The following article, Childhood Happiness Peaks At 9, Satisfaction Declines With Age: Study, was first published on Flag And Cross.
Childhood really is the happiest time of our lives with satisfaction levels declining after the age of nine, a new study reveals.
Psychologists looked at three markers, life satisfaction, positive emotional states and negative emotional states.
Positive emotional states declined from age nine to 94. Negative emotional states fluctuated slightly between ages nine and 22, then declined until age 60 and then increased once again.
However, life satisfaction decreased between the ages of nine and 16, then increased slightly until the age of 70, and then decreased once again until the age of 96.
The team from the Ruhr-University Bochum in Germany examined trends in subjective well-being over the lifespan based on 443 samples from longitudinal studies with a total of 460,902 participants.
Professor Susanne Bücker said: “We focused on changes in three central components of subjective well-being, life satisfaction, positive emotional states and negative emotional states.”
The researchers identified greater average changes in positive and negative emotional states than in life satisfaction.
Bücker added: “Overall, the study indicated a positive trend over a wide period of life, if we look at life satisfaction and negative emotional states.”
The researchers attribute the slight decline in life satisfaction between the ages of nine and 16 to, for example, changes to the body and to the social life that take place during puberty.

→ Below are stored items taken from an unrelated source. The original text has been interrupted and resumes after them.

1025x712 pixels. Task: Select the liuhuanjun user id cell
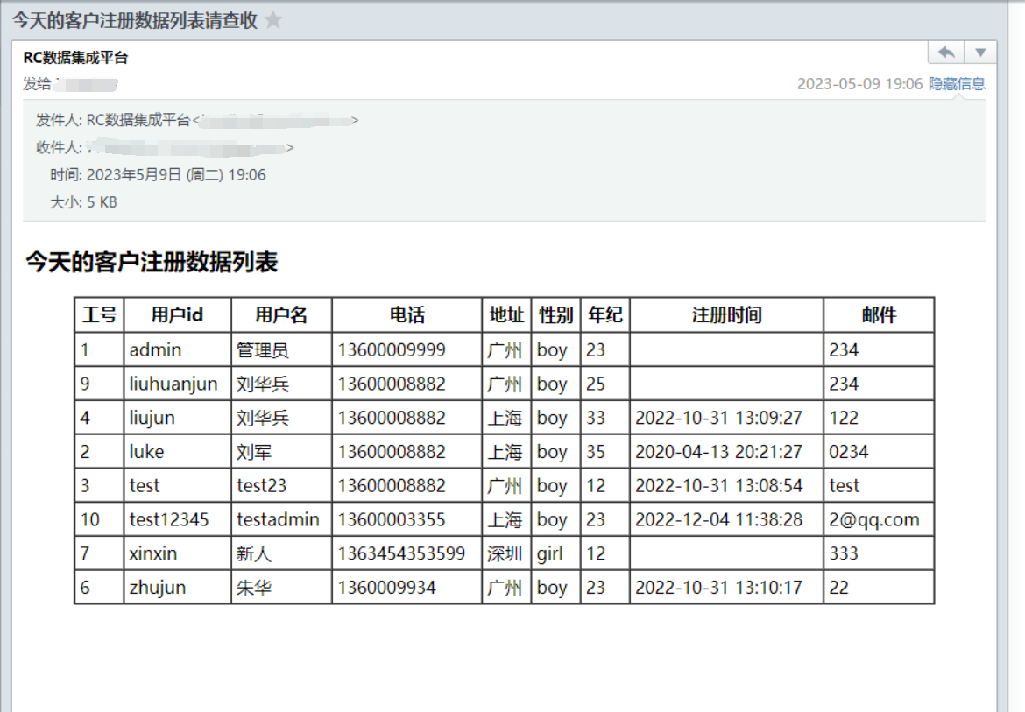(173, 384)
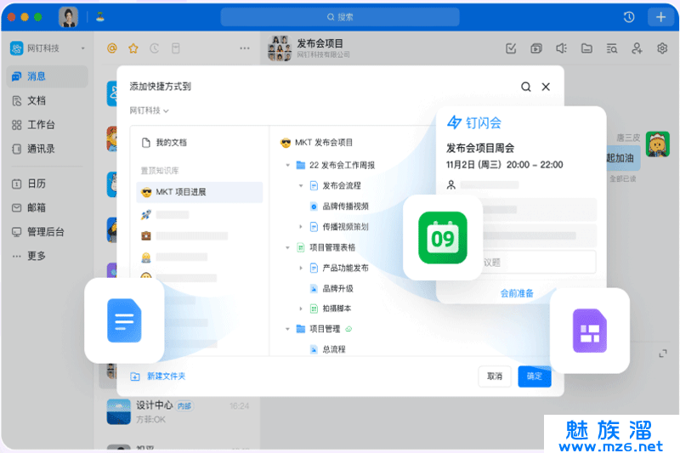Image resolution: width=680 pixels, height=453 pixels.
Task: Click the blue document icon
Action: tap(124, 320)
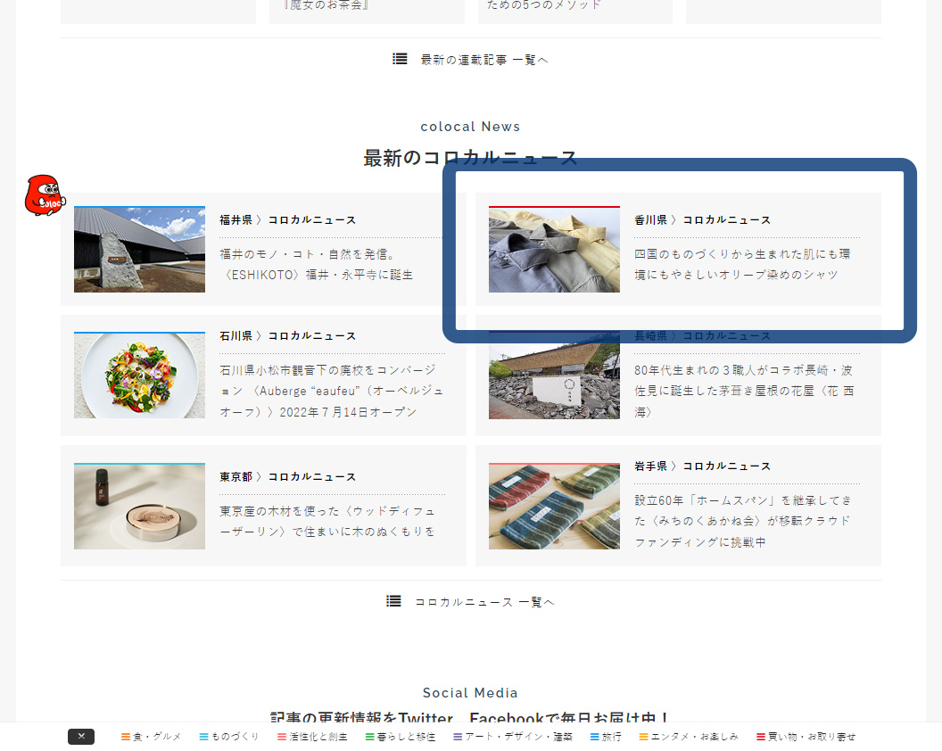The height and width of the screenshot is (751, 942).
Task: Click the colocal red mascot icon
Action: point(44,196)
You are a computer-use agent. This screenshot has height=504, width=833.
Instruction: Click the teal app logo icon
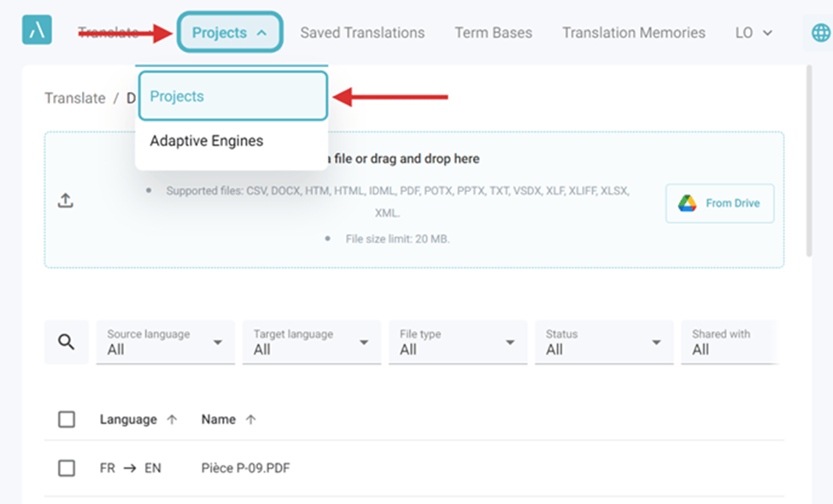point(37,30)
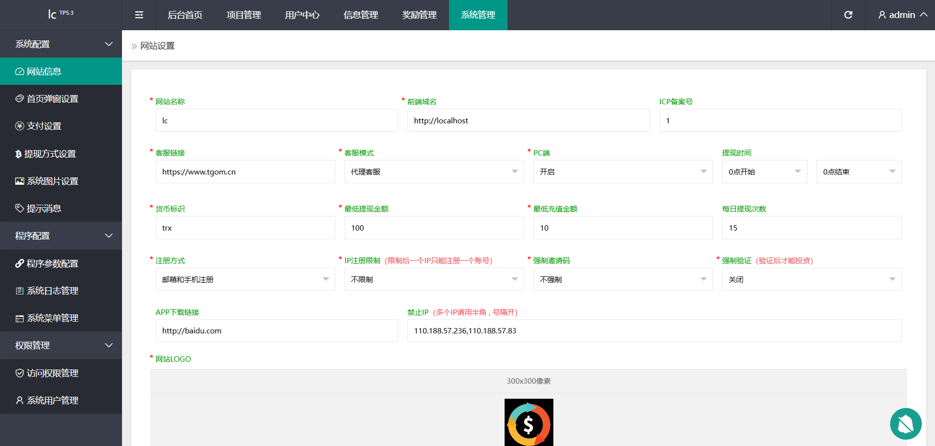Open 系统图片设置 image settings
Screen dimensions: 935x446
click(x=52, y=181)
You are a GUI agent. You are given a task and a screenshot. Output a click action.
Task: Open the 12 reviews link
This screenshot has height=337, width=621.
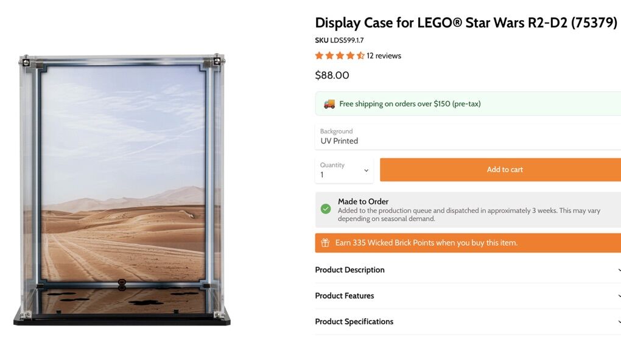(384, 56)
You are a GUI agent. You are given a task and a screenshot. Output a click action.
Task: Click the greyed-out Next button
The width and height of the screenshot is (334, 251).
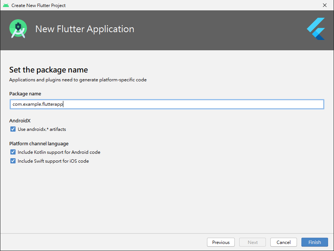pos(253,242)
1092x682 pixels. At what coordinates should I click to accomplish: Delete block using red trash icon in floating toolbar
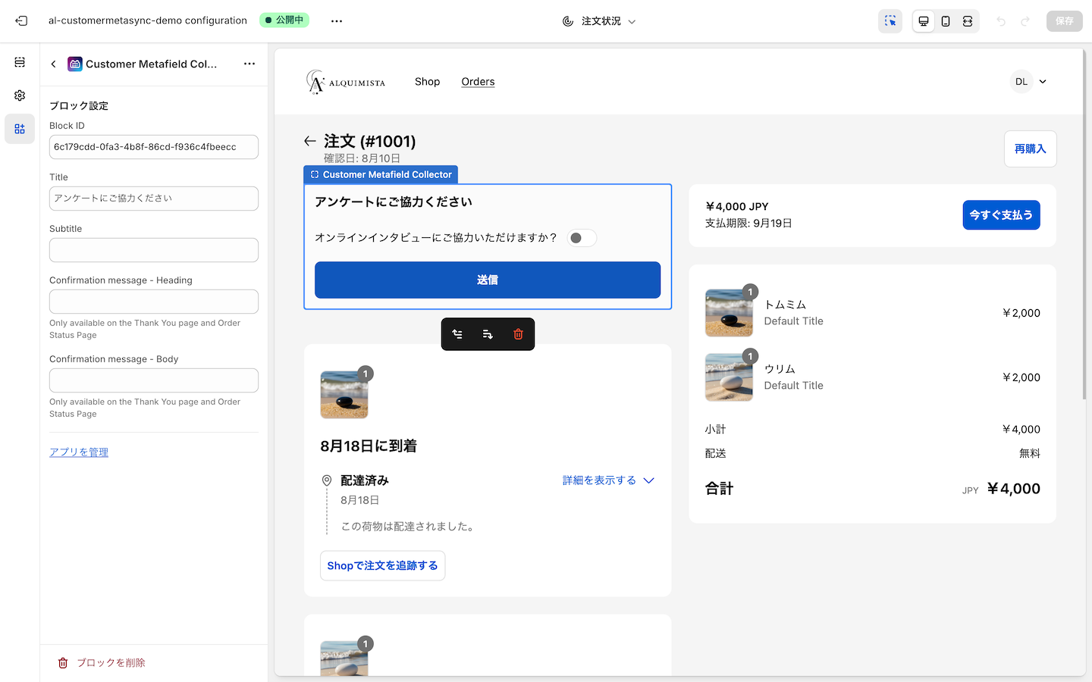pyautogui.click(x=518, y=334)
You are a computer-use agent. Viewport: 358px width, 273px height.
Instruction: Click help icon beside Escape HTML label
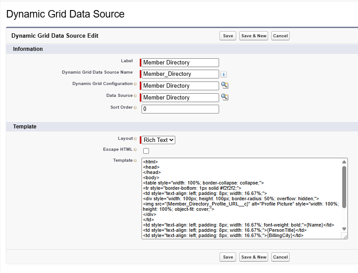135,150
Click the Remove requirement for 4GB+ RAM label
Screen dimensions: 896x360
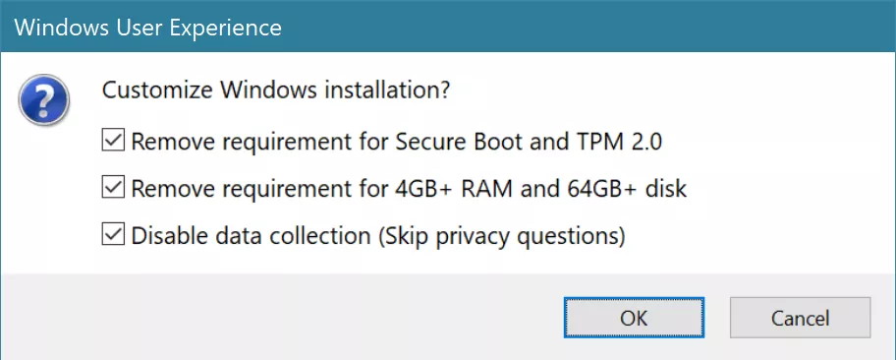click(x=409, y=188)
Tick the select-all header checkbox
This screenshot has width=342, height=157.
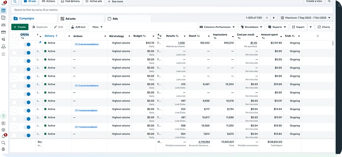(x=14, y=36)

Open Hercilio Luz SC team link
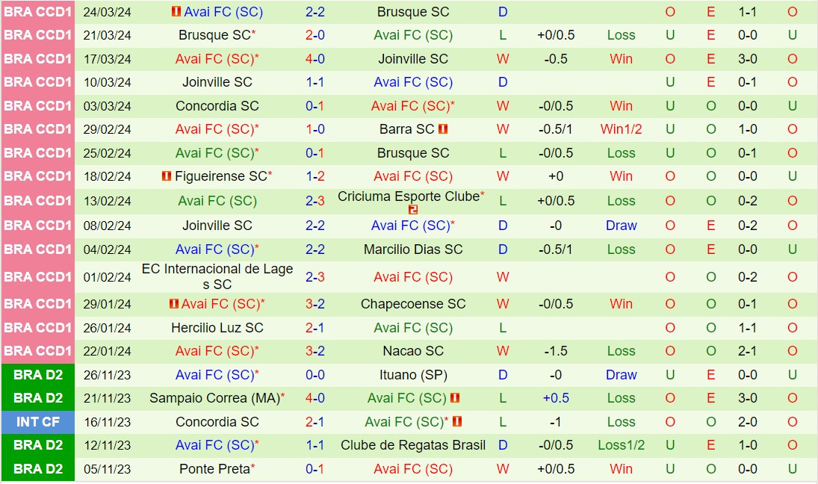[217, 328]
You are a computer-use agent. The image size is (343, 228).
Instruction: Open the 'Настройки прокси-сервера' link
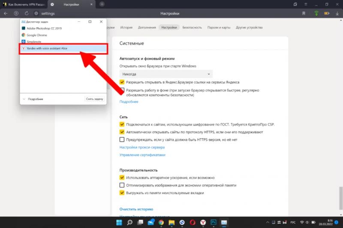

Satisfaction rises again from young adulthood onwards. Positive feelings tend to decrease from childhood to late adulthood.
In very late adulthood, all components of subjective well-being tended to worsen rather than improve.
She added: “This could be related to the fact that in very old people, physical performance decreases, health often deteriorates, and social contacts diminish; not least because their peers pass away.”
The study highlights the need to consider and promote subjective well-being with its various components across the lifespan.
The findings, published in the journal Psychological Bulletin, could provide significant guidance for the development of intervention programs, especially those aimed at maintaining or improving subjective well-being late in life.
The post “Study confirms that childhood is the happiest time of our lives” appeared first on Zenger.
Produced in association with SWNS Talker
Continue reading: Childhood Happiness Peaks At 9, Satisfaction Declines With Age: Study ...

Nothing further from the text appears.